■ Problem details
Repeat the following rows exactly, line for line.

Interface element rows
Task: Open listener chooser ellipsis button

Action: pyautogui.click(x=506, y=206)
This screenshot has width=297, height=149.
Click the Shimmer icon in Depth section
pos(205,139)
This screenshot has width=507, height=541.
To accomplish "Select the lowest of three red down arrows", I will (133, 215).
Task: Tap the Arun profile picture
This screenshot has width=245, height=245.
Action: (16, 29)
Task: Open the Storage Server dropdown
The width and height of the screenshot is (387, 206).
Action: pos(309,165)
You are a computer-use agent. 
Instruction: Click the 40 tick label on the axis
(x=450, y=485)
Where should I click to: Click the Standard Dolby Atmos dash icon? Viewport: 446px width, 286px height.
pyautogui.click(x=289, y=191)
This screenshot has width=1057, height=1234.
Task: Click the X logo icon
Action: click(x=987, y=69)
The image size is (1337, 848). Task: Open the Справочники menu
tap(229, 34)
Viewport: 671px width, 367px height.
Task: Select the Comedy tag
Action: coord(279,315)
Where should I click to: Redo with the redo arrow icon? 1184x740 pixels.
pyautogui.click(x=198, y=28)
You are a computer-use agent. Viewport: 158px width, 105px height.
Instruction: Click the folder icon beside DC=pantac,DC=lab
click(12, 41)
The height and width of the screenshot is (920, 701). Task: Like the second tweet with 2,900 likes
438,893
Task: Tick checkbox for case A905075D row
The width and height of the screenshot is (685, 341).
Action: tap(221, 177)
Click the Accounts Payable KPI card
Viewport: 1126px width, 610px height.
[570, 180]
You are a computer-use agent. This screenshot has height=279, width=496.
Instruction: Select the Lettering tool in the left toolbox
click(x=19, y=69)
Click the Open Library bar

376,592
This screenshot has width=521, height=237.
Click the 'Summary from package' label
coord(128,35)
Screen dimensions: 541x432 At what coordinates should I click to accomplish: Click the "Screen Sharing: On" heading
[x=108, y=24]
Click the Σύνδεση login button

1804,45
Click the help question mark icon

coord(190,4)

■ Solution to this problem
Task: Open listener chooser ellipsis button

Action: pyautogui.click(x=506, y=206)
This screenshot has width=297, height=149.
Click the Shimmer icon in Depth section
pos(205,139)
This screenshot has width=507, height=541.
To accomplish "Select the lowest of three red down arrows", I will (133, 215).
Task: Tap the Arun profile picture
This screenshot has width=245, height=245.
Action: (16, 29)
Task: Open the Storage Server dropdown
The width and height of the screenshot is (387, 206).
Action: pos(309,165)
You are a computer-use agent. 
Instruction: Click the 40 tick label on the axis
(x=450, y=485)
Where should I click to: Click the Standard Dolby Atmos dash icon? Viewport: 446px width, 286px height.
pyautogui.click(x=289, y=191)
This screenshot has width=1057, height=1234.
Task: Click the X logo icon
Action: click(x=987, y=69)
The image size is (1337, 848). Task: Open the Справочники menu
tap(229, 34)
Viewport: 671px width, 367px height.
Task: Select the Comedy tag
Action: coord(279,315)
Where should I click to: Redo with the redo arrow icon? 1184x740 pixels.
pyautogui.click(x=198, y=28)
You are a computer-use agent. Viewport: 158px width, 105px height.
Instruction: Click the folder icon beside DC=pantac,DC=lab
click(12, 41)
The height and width of the screenshot is (920, 701). Task: Like the second tweet with 2,900 likes
438,893
Task: Tick checkbox for case A905075D row
The width and height of the screenshot is (685, 341).
Action: tap(221, 177)
Click the Accounts Payable KPI card
Viewport: 1126px width, 610px height.
[570, 180]
You are a computer-use agent. This screenshot has height=279, width=496.
Instruction: Select the Lettering tool in the left toolbox
click(x=19, y=69)
Click the Open Library bar

376,592
This screenshot has width=521, height=237.
Click the 'Summary from package' label
coord(128,35)
Screen dimensions: 541x432 At what coordinates should I click to accomplish: Click the "Screen Sharing: On" heading
[x=108, y=24]
Click the Σύνδεση login button

1804,45
Click the help question mark icon

coord(190,4)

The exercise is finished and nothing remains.